GIVEN DATA:
=== Section Start ===

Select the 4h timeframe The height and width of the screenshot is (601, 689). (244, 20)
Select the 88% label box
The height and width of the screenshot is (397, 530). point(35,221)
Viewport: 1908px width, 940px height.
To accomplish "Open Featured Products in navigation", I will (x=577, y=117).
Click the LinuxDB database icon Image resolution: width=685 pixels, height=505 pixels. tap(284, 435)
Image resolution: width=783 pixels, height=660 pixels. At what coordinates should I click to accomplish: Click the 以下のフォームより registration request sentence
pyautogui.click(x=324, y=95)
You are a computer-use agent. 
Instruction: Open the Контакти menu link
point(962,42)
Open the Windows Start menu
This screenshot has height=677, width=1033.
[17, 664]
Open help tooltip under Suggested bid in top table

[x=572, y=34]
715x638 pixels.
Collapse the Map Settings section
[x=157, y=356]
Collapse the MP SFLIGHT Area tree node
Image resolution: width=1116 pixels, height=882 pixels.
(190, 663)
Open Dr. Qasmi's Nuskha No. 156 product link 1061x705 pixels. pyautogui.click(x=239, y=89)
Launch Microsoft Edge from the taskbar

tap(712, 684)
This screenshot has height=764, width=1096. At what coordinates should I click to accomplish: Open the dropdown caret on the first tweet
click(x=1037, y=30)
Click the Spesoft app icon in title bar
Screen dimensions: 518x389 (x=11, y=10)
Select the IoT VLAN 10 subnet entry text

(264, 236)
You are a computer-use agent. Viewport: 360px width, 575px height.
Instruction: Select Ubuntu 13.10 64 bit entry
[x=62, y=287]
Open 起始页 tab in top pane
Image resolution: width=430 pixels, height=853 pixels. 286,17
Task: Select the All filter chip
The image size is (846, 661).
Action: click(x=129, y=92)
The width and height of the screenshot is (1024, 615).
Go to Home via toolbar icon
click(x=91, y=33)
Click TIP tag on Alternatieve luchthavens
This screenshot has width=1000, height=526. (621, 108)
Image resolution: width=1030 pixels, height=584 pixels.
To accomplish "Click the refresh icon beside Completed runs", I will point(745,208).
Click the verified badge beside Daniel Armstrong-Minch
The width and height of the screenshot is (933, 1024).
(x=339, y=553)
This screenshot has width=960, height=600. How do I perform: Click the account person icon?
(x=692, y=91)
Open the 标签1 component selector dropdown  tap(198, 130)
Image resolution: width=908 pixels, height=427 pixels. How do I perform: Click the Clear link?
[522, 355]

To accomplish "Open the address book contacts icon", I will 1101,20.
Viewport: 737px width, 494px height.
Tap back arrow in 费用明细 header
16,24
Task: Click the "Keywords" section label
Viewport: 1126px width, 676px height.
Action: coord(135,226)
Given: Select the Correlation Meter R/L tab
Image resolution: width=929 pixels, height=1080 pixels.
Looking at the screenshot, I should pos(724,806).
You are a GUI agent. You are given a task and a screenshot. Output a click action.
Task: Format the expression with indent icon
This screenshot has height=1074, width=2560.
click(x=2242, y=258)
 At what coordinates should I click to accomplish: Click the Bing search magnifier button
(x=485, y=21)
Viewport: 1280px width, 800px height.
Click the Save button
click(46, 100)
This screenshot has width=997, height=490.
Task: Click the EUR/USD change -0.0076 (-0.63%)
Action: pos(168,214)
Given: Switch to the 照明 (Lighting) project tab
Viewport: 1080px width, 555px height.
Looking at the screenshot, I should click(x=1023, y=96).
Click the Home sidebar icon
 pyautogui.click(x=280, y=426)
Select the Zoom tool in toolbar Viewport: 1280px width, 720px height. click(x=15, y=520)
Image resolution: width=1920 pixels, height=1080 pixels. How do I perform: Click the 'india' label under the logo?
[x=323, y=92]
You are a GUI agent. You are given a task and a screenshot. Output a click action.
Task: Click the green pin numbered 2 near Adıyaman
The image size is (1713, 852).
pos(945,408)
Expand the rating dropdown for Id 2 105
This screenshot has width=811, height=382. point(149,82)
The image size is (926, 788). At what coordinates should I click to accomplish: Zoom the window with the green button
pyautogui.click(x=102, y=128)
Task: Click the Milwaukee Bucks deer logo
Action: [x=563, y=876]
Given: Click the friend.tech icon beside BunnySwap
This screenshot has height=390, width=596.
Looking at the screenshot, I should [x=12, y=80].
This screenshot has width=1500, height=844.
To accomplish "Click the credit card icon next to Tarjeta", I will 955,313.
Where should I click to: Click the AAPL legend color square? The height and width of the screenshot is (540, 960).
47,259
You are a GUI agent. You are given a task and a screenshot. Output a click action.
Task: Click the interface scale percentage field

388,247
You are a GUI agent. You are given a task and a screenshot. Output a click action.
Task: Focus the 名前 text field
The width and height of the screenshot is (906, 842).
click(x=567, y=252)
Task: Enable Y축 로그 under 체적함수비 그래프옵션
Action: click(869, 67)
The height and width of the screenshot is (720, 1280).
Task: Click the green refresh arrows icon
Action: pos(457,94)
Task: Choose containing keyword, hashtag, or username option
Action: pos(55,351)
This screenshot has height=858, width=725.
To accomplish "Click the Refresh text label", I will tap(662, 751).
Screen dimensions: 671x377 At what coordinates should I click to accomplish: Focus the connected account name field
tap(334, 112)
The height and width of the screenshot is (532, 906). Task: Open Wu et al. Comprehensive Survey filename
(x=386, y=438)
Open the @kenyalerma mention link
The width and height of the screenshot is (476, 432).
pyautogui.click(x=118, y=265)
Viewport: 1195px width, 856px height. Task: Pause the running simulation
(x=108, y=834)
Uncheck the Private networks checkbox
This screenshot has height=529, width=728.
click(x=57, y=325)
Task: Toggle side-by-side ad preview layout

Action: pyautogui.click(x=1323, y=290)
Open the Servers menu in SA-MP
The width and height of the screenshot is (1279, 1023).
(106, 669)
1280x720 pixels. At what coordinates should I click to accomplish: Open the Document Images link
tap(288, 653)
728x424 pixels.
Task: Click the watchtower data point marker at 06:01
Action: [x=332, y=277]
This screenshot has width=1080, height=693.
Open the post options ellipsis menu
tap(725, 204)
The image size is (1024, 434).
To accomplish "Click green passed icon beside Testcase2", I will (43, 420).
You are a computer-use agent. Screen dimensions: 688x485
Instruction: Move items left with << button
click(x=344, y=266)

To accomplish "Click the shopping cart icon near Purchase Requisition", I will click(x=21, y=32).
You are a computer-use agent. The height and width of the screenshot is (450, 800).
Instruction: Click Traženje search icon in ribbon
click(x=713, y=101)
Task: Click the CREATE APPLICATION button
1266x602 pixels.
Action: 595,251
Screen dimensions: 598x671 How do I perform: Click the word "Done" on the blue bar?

=== Section End ===

GOAL OF THE EXERCISE:
In the listing above, locate each line with "computer" and copy it.

WRITTEN SOLUTION:
You are a computer-use agent. 
You are a computer-use agent. Viewport: 360px width, 575px height.
You are a computer-use agent. Screen dimensions: 688x485
You are a computer-use agent. The height and width of the screenshot is (450, 800).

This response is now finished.